───── Excerpt provided ─────

= Frank Leslie Howard =

American mycologist

Frank Leslie Howard (June 11, 1903 – January 11, 1997) was a prominent American mycologist.

==Biography==
Frank L. Howard was born on June 11, 1903, in Los Angeles and died on January 11, 1997. He lived 93 years. His parents were George W. and Henrietta Howard. In 1925, he studied at the Oregon State University and received a bachelor's degree in science. During his bachelor's degree he had positive influence from plant mycologist Howard Barss and he had an interest in plant pathology and mycology. He received a PhD degree in mycology from the University of Iowa in 1930. The title of his doctoral research was "The Life History of Physarum polycephalum" (Howard, 1931) with George Willard Martin as his advisor.
Howard married Dorothy Lee, who supported him in his main activities as a researcher. She and his daughter died before him. He then married Katherine Winslow, who lives with his two daughters (Mrs. Dorothy Congdon and Mrs. Henrietta Howard-Moineau); three step-daughters, two step-sons, 13 grandchildren; and 16 great-grandchildren.

───── The data ─────

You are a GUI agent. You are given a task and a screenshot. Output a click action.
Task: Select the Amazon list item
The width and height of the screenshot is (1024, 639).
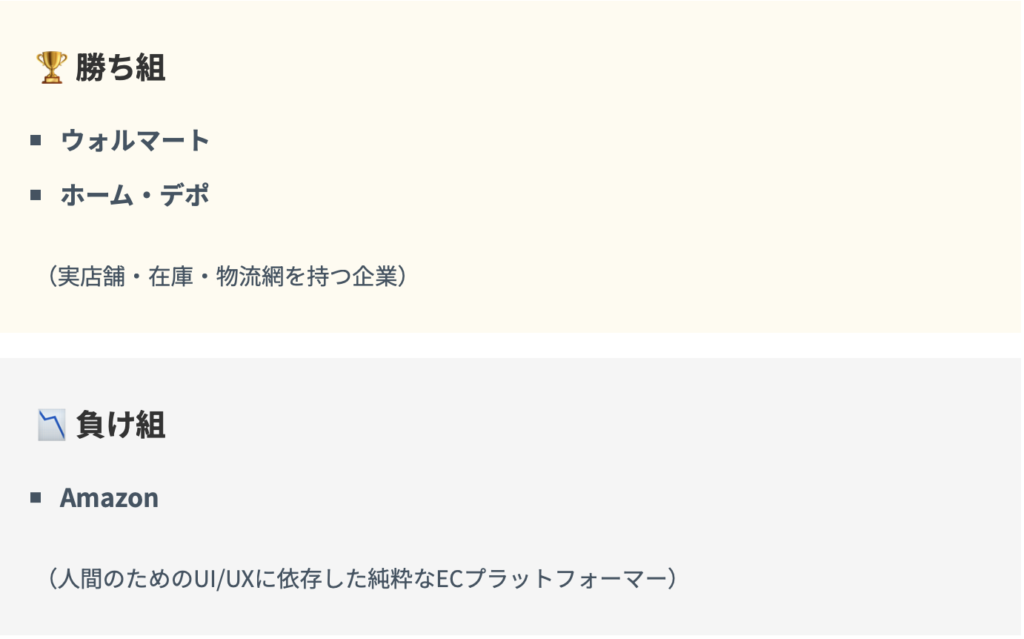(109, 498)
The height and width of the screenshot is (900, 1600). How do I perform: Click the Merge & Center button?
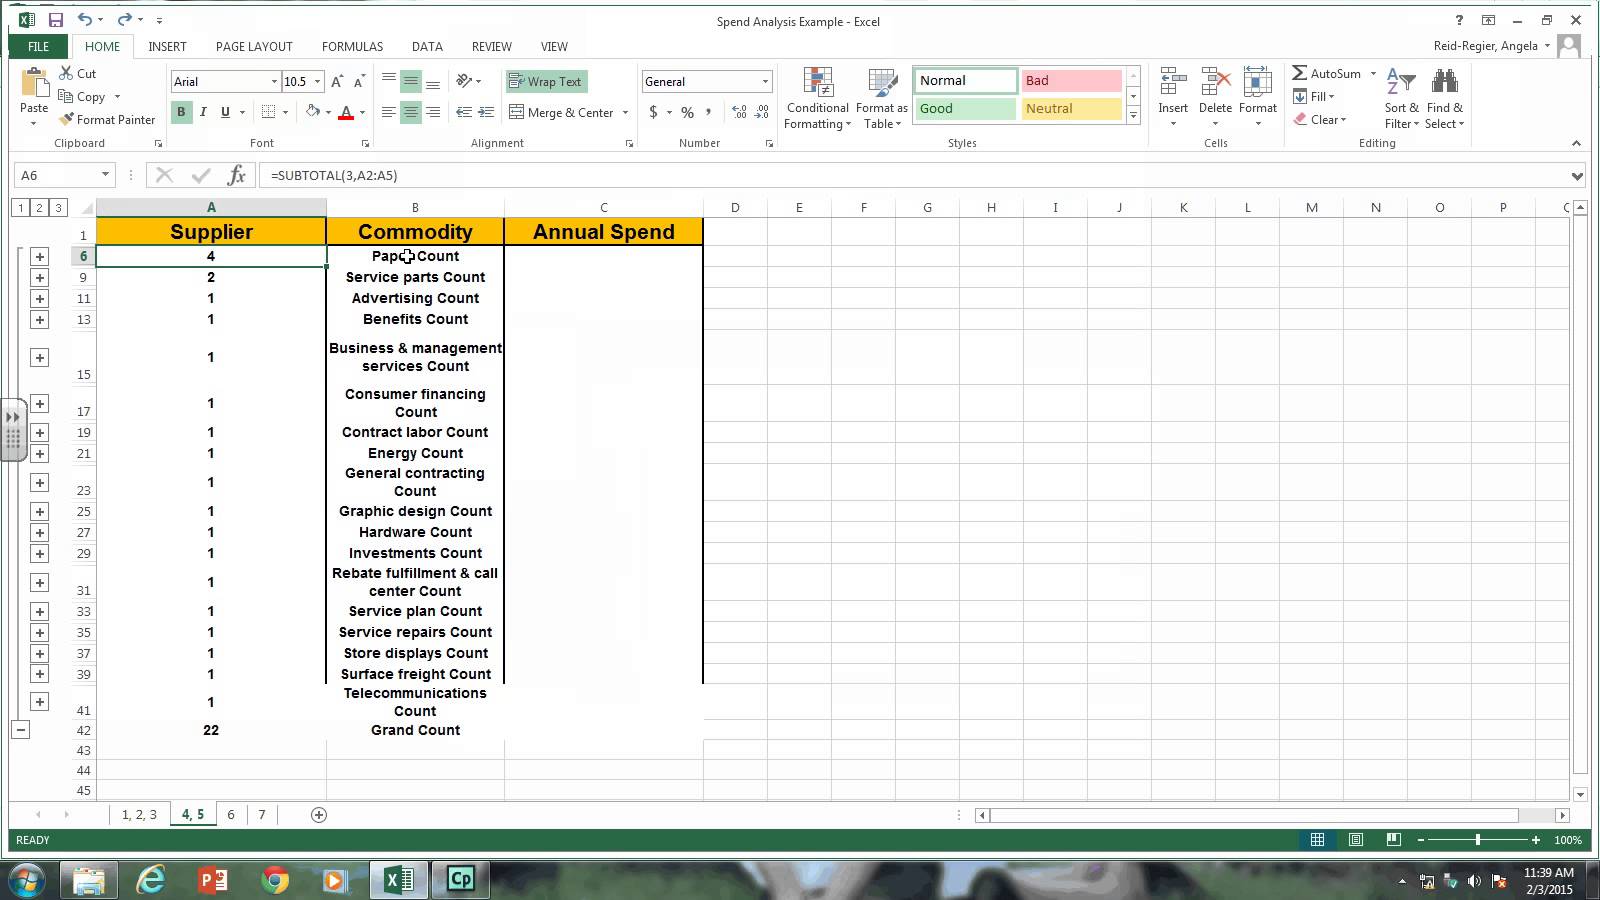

─────

- _Actions to take_:
• 1. Condense the paragraph of the Frank Leslie Howard article that begins "Frank L. Howard was born on June 11, 1903" into a bulleted list that keeps its main facts.
• 2. Set down the passage of the Frank Leslie Howard article starting with "Howard married Dorothy" and going on through "and 16 great-grandchildren.".
• 3. According to the Frank Leslie Howard article, which university awarded Howard his PhD in mycology?
These data entries come from a source separate from the Frank Leslie Howard article.

- _Answers by task_:
• 1.
- Born June 11, 1903, in Los Angeles; died January 11, 1997, at 93
- Parents: George W. and Henrietta Howard
- 1925: bachelor's degree in science from Oregon State University
- Influenced there by plant mycologist Howard Barss; interested in plant pathology and mycology
- 1930: PhD in mycology from the University of Iowa
- Doctoral research: "The Life History of Physarum polycephalum" (Howard, 1931), advised by George Willard Martin

• 2.
Howard married Dorothy Lee, who supported him in his main activities as a researcher. She and his daughter died before him. He then married Katherine Winslow, who lives with his two daughters (Mrs. Dorothy Congdon and Mrs. Henrietta Howard-Moineau); three step-daughters, two step-sons, 13 grandchildren; and 16 great-grandchildren.

• 3. The University of Iowa, in 1930.